Joe Biden has spoken to Israel’s prime minister for the first time since becoming US president, ending a four-week silence that was interpreted as a deliberate snub by some allies of Benjamin Netanyahu.
The leaders, who have known each other for decades, spoke for about an hour on Wednesday, according to Netanyahu, who tweeted a smiling picture of himself on the phone in his office from his official Twitter account.
Netanyahu described the call as “friendly and warm” while Biden said it was a “good conversation”.
The talk came after Israel’s former UN ambassador Danny Danon last week urged Biden to call Netanyahu in a tweet that included a public telephone number for the US president to call. “Might it now be time to call the leader of Israel, the US’s closest ally?” Danon wrote at the time.
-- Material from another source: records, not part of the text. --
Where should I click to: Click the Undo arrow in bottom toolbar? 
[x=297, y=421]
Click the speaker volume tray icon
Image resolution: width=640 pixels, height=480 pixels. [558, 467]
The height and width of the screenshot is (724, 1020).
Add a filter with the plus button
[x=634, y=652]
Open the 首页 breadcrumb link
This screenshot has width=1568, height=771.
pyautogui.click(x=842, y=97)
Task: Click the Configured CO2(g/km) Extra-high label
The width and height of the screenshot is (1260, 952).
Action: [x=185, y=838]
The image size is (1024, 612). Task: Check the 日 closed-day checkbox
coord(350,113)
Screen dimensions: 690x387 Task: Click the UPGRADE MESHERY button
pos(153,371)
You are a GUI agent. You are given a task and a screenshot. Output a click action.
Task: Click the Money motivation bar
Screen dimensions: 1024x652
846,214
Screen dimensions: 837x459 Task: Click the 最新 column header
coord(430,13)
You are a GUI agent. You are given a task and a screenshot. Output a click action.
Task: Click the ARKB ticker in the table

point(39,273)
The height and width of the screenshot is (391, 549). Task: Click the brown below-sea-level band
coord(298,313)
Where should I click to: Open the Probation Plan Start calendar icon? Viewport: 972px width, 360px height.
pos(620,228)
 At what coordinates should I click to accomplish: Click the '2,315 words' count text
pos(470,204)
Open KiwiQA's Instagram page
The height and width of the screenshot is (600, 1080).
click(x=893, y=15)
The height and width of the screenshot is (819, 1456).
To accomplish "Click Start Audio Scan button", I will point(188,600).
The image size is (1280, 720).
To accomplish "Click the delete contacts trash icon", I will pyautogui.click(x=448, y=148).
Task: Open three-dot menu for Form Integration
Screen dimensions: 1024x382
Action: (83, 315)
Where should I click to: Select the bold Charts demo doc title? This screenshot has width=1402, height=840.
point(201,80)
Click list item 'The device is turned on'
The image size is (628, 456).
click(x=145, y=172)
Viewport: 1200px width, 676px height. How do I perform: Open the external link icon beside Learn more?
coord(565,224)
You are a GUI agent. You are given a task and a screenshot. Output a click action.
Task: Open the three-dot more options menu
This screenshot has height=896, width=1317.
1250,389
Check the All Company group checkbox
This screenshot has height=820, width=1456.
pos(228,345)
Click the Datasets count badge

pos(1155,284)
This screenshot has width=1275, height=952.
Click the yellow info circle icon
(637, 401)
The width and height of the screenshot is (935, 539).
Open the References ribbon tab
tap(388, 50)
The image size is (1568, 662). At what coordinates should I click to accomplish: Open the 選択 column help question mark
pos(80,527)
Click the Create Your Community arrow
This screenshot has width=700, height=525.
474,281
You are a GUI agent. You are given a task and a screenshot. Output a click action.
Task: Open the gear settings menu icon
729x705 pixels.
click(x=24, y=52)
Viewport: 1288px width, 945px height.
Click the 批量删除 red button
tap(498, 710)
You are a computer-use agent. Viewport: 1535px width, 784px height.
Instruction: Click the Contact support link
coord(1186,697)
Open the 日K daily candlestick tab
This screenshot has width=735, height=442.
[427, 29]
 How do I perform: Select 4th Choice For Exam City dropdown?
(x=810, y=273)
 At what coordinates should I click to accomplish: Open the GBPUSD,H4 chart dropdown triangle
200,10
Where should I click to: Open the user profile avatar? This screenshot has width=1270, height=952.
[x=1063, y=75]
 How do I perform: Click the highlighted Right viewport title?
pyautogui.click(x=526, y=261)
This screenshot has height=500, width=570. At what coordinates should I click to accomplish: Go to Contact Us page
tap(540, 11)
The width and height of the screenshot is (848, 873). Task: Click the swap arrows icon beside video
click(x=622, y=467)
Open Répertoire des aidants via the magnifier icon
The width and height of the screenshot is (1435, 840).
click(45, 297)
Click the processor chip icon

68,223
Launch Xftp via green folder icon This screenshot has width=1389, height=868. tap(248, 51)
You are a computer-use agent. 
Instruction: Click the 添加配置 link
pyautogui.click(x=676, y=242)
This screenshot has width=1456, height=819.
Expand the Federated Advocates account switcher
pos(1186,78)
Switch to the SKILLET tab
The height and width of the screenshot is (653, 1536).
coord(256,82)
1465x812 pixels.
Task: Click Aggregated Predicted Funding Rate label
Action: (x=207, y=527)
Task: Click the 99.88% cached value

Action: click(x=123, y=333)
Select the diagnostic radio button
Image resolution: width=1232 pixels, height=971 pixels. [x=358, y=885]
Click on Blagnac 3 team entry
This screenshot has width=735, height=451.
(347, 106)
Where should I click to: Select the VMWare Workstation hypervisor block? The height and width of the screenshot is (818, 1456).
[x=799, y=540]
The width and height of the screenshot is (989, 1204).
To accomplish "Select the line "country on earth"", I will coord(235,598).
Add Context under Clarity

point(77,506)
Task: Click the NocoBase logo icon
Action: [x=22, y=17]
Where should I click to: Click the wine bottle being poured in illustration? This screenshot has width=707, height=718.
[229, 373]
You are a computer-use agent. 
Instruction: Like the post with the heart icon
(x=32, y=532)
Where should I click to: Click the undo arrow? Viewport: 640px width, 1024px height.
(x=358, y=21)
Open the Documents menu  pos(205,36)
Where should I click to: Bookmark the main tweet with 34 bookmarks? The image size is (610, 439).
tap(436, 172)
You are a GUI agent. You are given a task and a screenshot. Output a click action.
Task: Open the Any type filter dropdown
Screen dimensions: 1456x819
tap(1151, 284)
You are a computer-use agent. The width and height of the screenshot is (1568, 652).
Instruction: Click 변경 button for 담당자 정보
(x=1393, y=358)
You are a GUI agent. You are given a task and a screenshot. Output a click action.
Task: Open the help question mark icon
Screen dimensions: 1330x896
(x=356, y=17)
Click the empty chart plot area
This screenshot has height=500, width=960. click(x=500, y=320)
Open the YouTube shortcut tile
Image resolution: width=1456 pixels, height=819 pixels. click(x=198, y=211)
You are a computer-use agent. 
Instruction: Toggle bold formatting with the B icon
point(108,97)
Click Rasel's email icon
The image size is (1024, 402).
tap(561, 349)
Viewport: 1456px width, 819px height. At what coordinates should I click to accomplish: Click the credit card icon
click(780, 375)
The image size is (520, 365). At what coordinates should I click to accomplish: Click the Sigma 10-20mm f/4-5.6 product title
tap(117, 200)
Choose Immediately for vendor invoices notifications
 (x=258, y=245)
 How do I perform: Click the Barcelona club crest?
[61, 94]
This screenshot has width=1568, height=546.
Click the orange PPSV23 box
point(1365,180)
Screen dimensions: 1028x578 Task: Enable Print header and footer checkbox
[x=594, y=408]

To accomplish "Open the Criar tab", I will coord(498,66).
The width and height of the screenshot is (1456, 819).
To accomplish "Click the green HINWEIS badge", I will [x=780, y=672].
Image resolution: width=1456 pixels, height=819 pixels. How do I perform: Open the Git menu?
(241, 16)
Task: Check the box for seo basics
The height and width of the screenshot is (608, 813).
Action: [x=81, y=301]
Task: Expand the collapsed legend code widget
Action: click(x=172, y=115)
Some Middle East experts interpreted the fact that Biden did not call Netanyahu more quickly as a sign that the Israeli leader — who has been accused of aligning himself with Republicans — had fallen from grace after the White House changed hands.
At a press briefing on Tuesday, White House press secretary Jen Psaki said that the first leader that Biden would talk to in the Middle East would be Netanyahu. “Israel is, of course, an ally,” she said, adding the Biden team was already “fully engaged” with Israeli counterparts at lower levels.
The Biden White House is seeking the revitalisation of the Iran nuclear deal, which Netanyahu led a years’ long campaign against. His opposition to the deal — which included his addressing Congress in person — drew accusations from critics that he had interfered in domestic US politics.
Netanyahu personally helped convince Donald Trump to withdraw from the deal in 2018.
A spokesperson for Netanyahu on Wednesday said that he and Biden discussed the “future advancement” of the peace accords between Israel and Arab countries that were brokered under the Trump White House, as well as the threat from Iran and regional challenges.
The spokesperson added that Biden had commended Netanyahu on his leadership in the fight against the coronavirus and said the pair exchanged ideas on ways to deal with the pandemic.
Israel has been quick to roll out a mass vaccination campaign to older citizens, which appears to have led to a steep drop in cases and hospital admissions among those who have received doses.
Netanyahu faces a tough re-election campaign in March without the pomp and ceremony of regular visits from US officials to highlight his ties with Washington.
But Biden and Netanyahu also count on a longstanding personal connection that both have played on even during tense times. When he was US vice-president to Barack Obama, Biden once asked Israel’s ambassador to pass on a message to Netanyahu: “Bibi, I don’t agree with a damn thing you say but I love you.”